## WHAT IS EXPECTED
Quote exactly the lines from the one with "1366x624 pixels. At" to the end of the data, both included; omit the pictures.

[Source records]
[Start of Attachment]

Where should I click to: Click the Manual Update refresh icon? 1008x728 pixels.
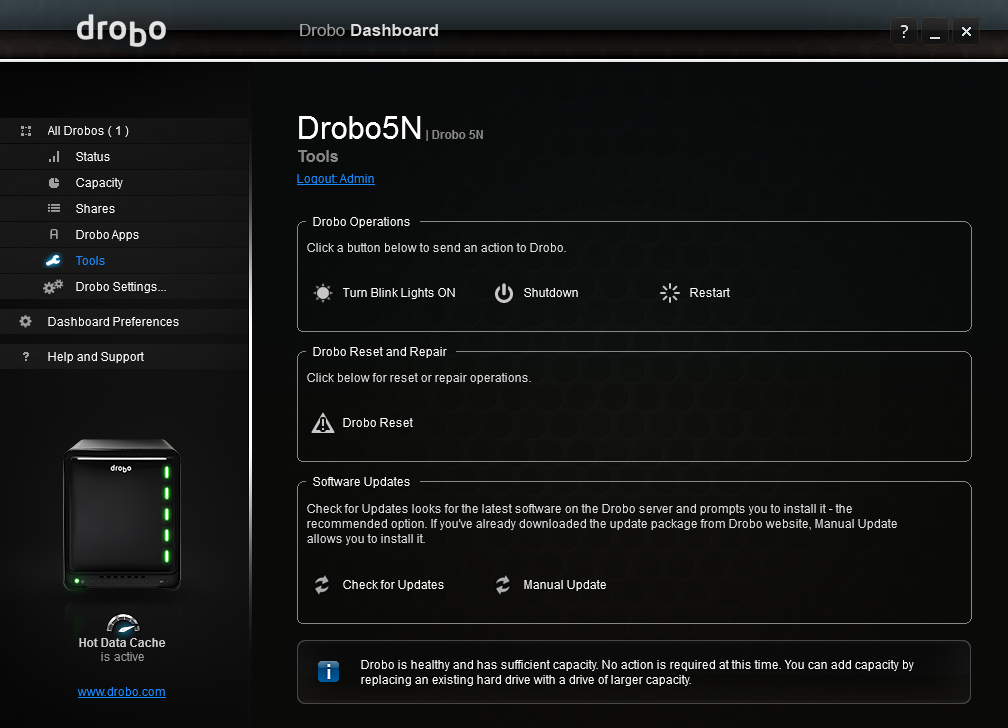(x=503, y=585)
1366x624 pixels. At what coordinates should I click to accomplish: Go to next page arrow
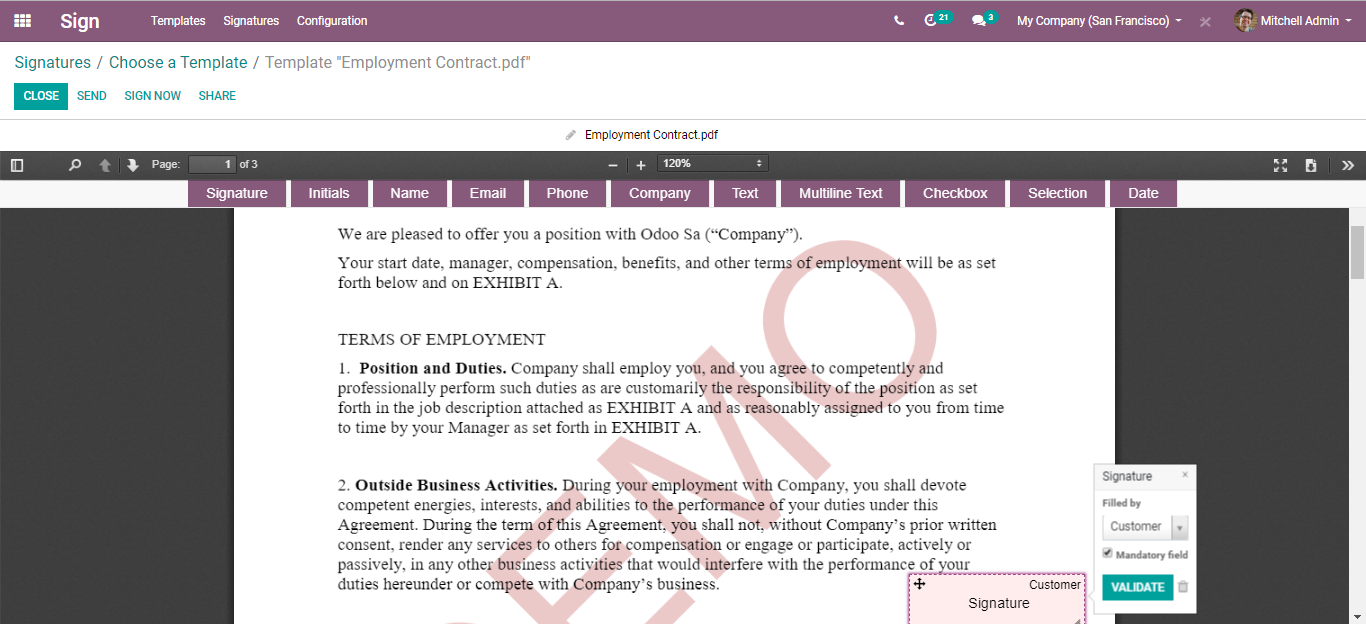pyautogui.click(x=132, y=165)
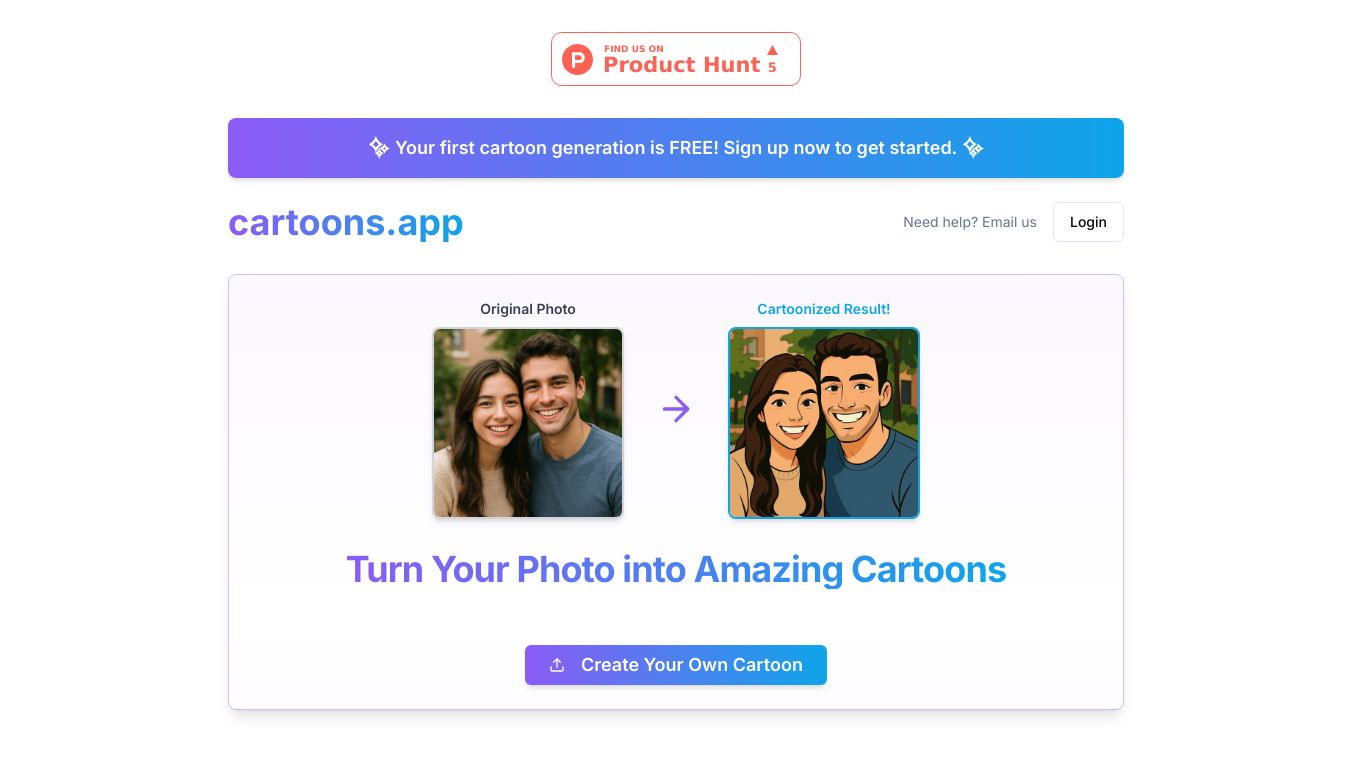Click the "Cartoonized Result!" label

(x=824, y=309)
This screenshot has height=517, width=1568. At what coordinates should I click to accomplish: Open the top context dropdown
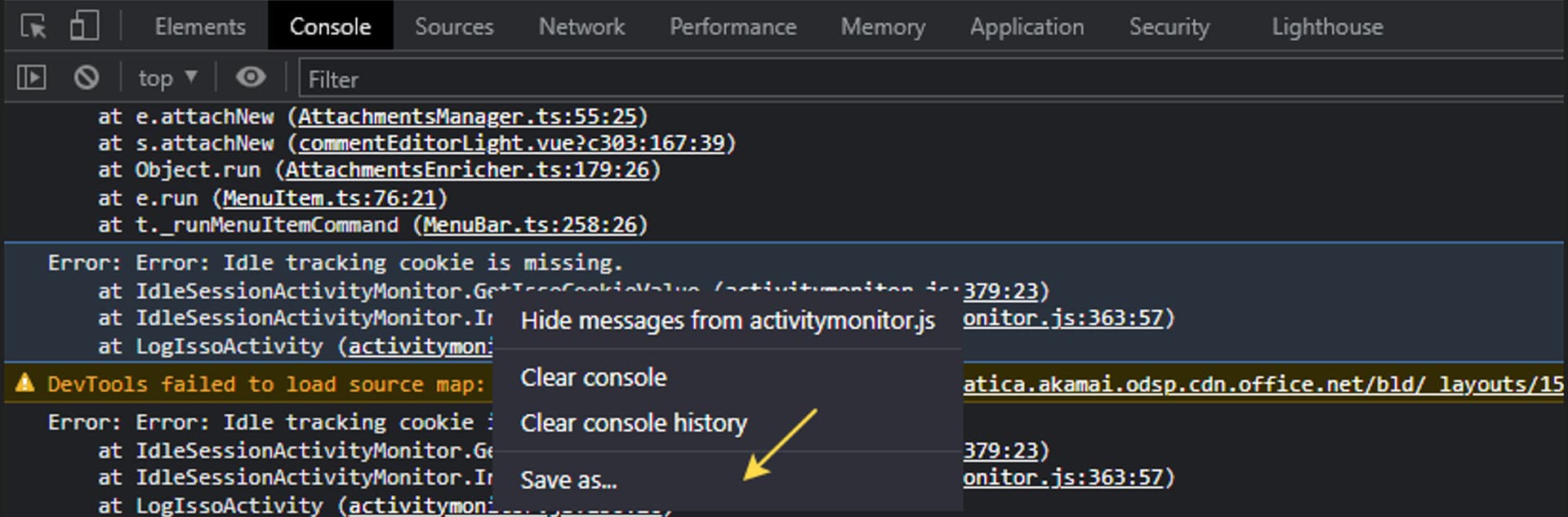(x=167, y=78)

[End of Attachment]

## THE COMPLETED TASK
1366x624 pixels. At what coordinates should I click to accomplish: Go to next page arrow
pyautogui.click(x=132, y=165)
Click the "Cartoonized Result!" label

(x=824, y=309)
This screenshot has height=517, width=1568. At what coordinates should I click to accomplish: Open the top context dropdown
(x=167, y=78)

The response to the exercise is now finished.